= Beginning of Section =
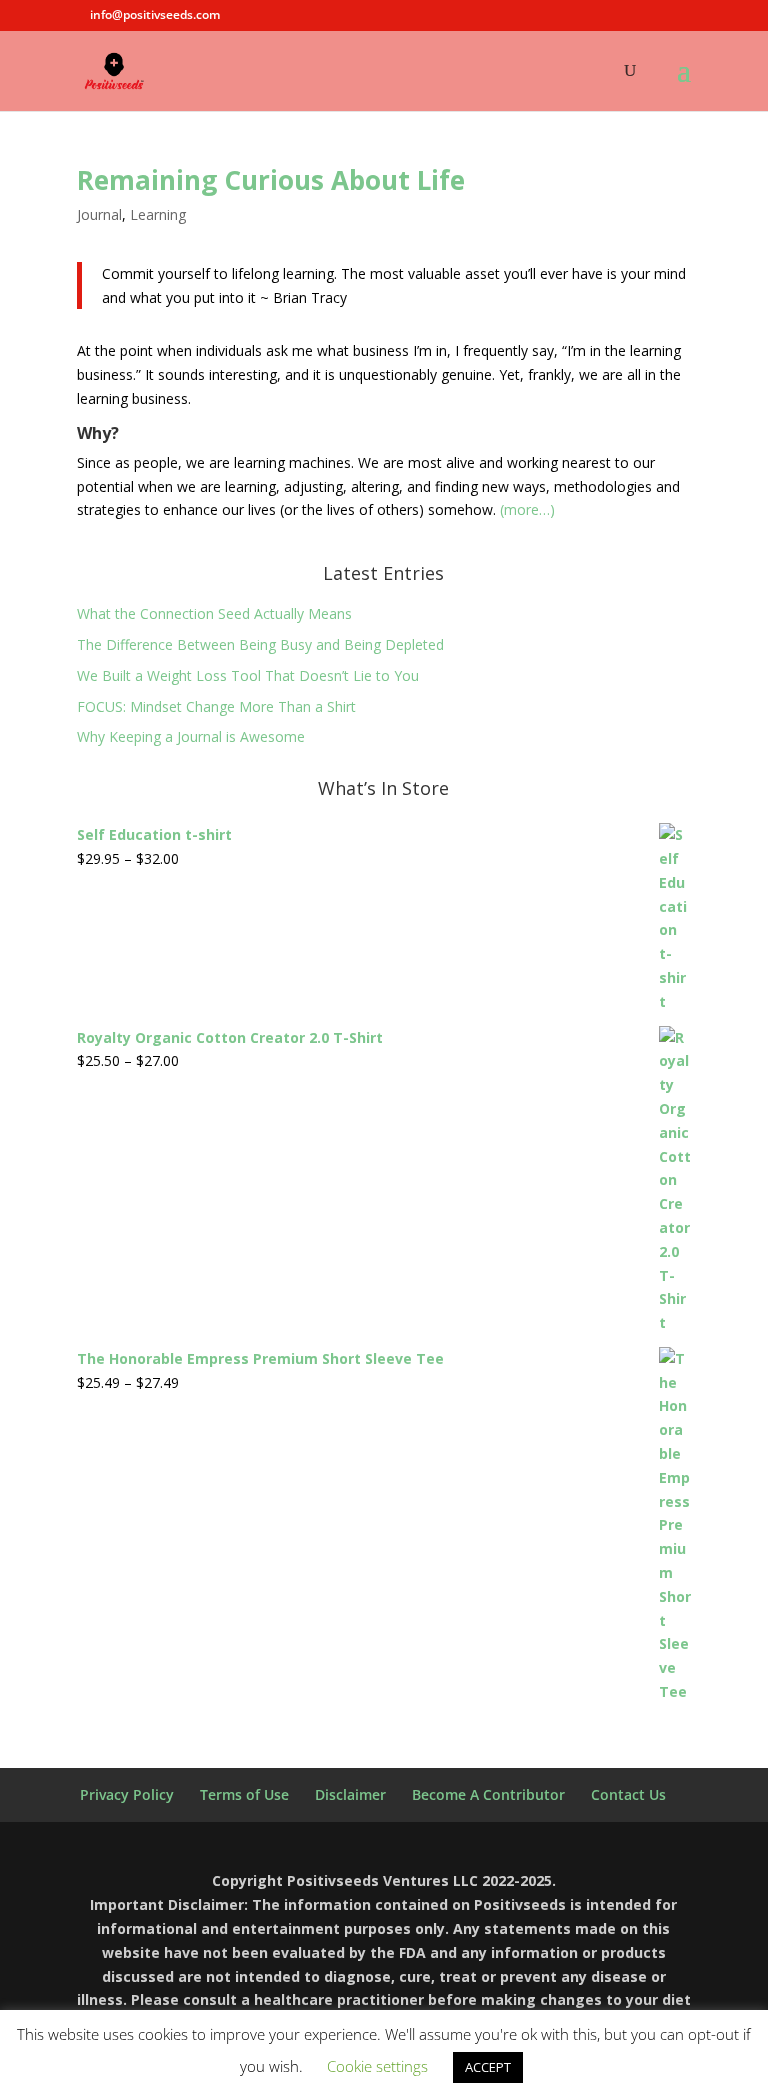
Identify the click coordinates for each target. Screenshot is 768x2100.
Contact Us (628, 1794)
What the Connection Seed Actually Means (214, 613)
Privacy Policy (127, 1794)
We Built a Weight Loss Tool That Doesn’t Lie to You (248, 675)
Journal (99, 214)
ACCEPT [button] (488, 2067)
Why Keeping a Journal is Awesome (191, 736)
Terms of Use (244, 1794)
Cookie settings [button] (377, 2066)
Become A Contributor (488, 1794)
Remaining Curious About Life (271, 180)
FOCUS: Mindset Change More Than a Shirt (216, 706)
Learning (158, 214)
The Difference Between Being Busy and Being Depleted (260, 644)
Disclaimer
= End of Section =
■ What the task requires
Reproduce the material word for word, but without its images.

■ Output for this task
Identify the click coordinates for each target. Screenshot is 768x2100.
Contact Us (628, 1794)
What the Connection Seed Actually Means (214, 613)
Privacy Policy (127, 1794)
We Built a Weight Loss Tool That Doesn’t Lie to You (248, 675)
Journal (99, 214)
ACCEPT [button] (488, 2067)
Why Keeping a Journal is Awesome (191, 736)
Terms of Use (244, 1794)
Cookie settings [button] (377, 2066)
Become A Contributor (488, 1794)
Remaining Curious About Life (271, 180)
FOCUS: Mindset Change More Than a Shirt (216, 706)
Learning (158, 214)
The Difference Between Being Busy and Being Depleted (260, 644)
Disclaimer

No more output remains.